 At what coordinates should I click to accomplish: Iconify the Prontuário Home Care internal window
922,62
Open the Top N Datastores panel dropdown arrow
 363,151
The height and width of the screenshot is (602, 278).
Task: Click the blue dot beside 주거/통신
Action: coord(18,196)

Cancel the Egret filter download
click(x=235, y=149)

* * *

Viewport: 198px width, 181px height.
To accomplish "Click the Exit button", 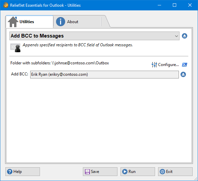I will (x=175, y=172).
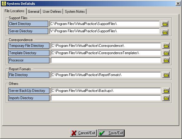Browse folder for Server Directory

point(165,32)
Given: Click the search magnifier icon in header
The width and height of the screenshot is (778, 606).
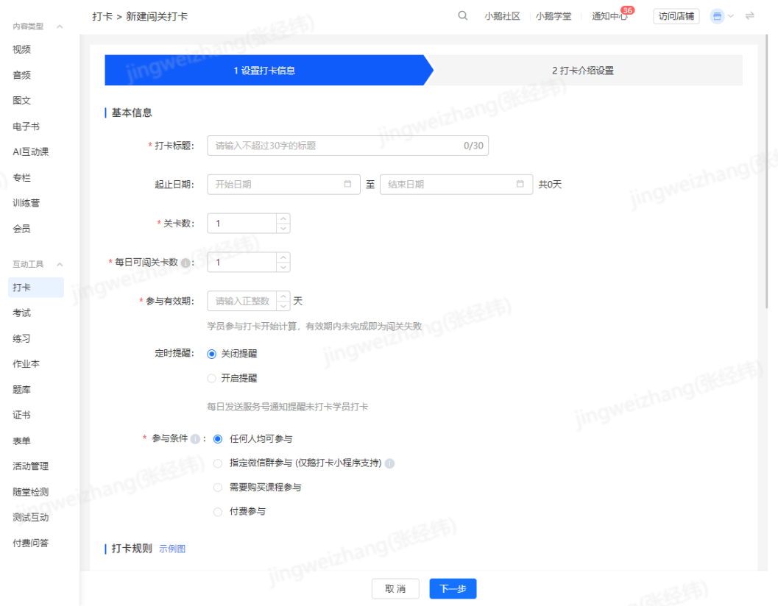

*What you are asked to do:* What is asked for is an exact copy of the lines above from the one containing "Given: Click the" through the one containing "The width and", and only those.

*Finished exercise:*
Given: Click the search magnifier icon in header
The width and height of the screenshot is (778, 606).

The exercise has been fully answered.